The tuberculosis pavilion, located in the southernmost part of the hospital grounds and constructed over 3 floors, included on the lower level a dining hall (also intended for use as a day room and assembly hall), as well as a pantry, serving room, storage rooms, nurses' rooms, restroom facilities, and more. On each of the upper floors, there were one ward with 6 beds, two rooms each with 3 beds, and two rooms each with 2 beds, totaling 32 beds. The convalescent home was situated north of the medical pavilions and accommodated 60 patients, spread across two floors in addition to a basement and an attic. The pavilion for patients suffering from conditions affecting the eyes, ears, nose, throat, and pharynx was located in the southeastern part of the hospital grounds, consisting of two medical floors and an attic with a mansard roof, each medical floor containing 8 patient rooms of varying sizes, along with operating rooms and other necessary facilities, while the attic housed living quarters for assistant physicians, an operating room nurse, and others.

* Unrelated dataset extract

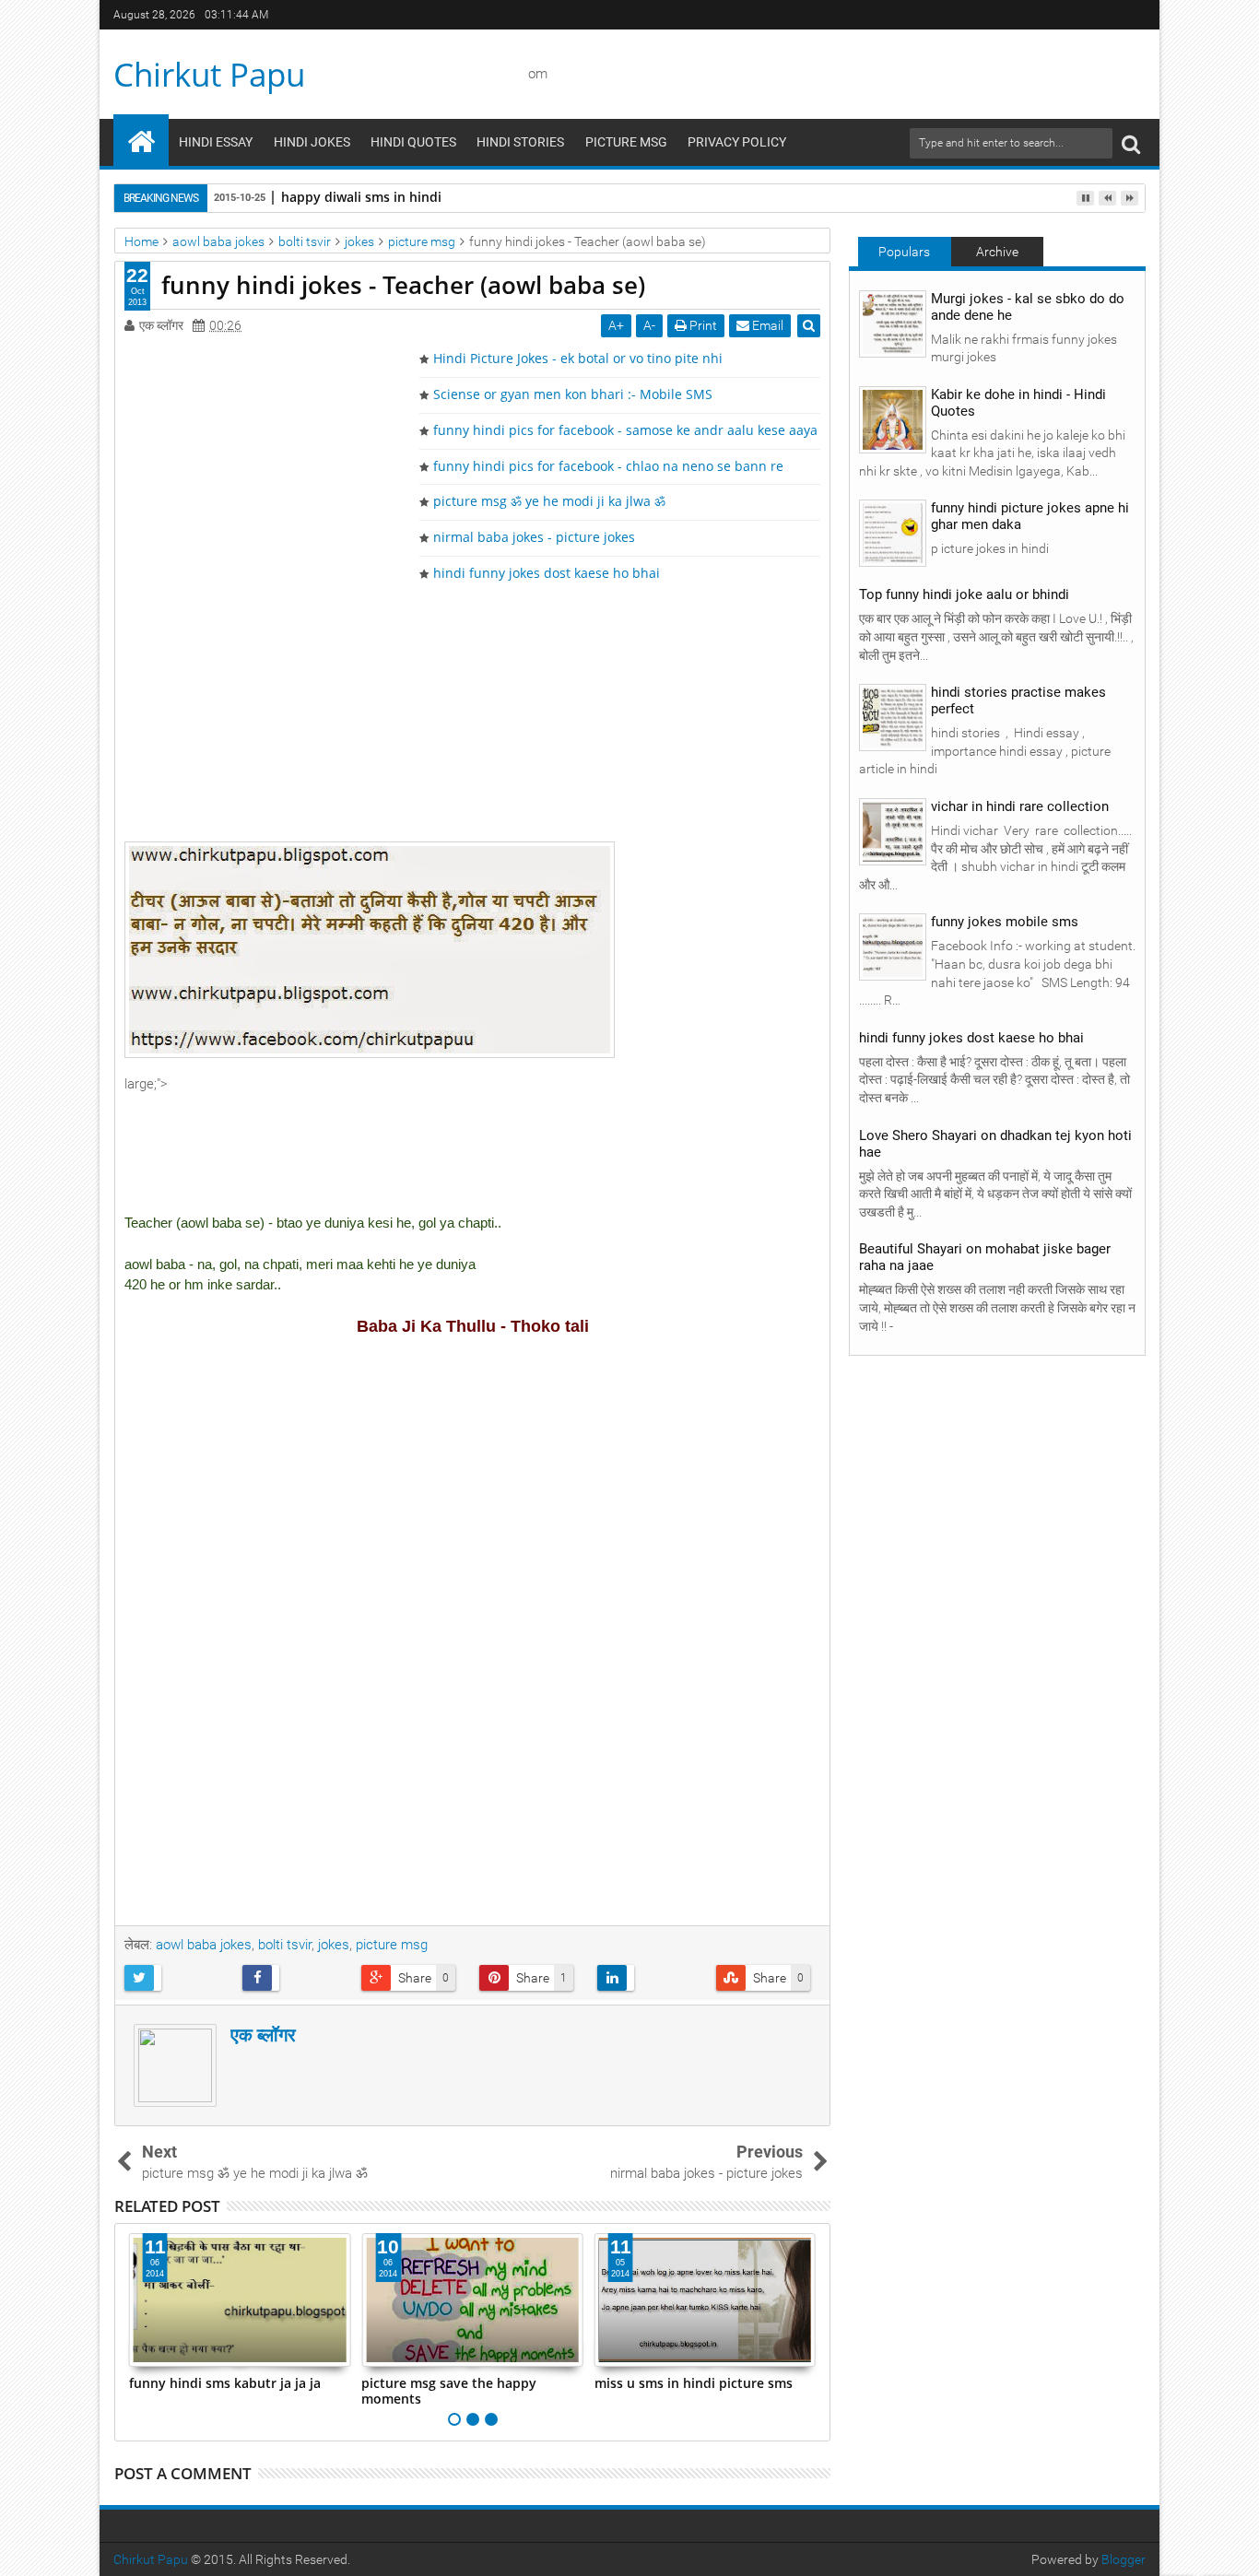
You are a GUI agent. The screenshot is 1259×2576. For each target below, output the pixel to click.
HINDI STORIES (520, 142)
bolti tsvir (285, 1944)
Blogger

The heating of the various premises was done partly through warm air and partly with steam. The lighting was electric. For telecommunications, there was a separate switchboard and 82 telephones. Flush toilets were installed in all buildings, and gas was piped into all pantries, sterilization rooms at the surgical departments, all kitchens belonging to residential apartments, the serving room of the nurses' dining hall, the main kitchen, and the ironing room of the laundry facility for heating irons.

==Popular culture==
Some of the scenes in the film The Girl with the Dragon Tattoo (2011) were shot in the hospital.

==Notable deaths==
- Olof Palme - (died 28 February 1986). In 1986, Swedish Prime Minister Olof Palme was pronounced dead at 00:06 CET on 1 March at Sabbatsbergs Hospital, after having been shot in the street earlier that night.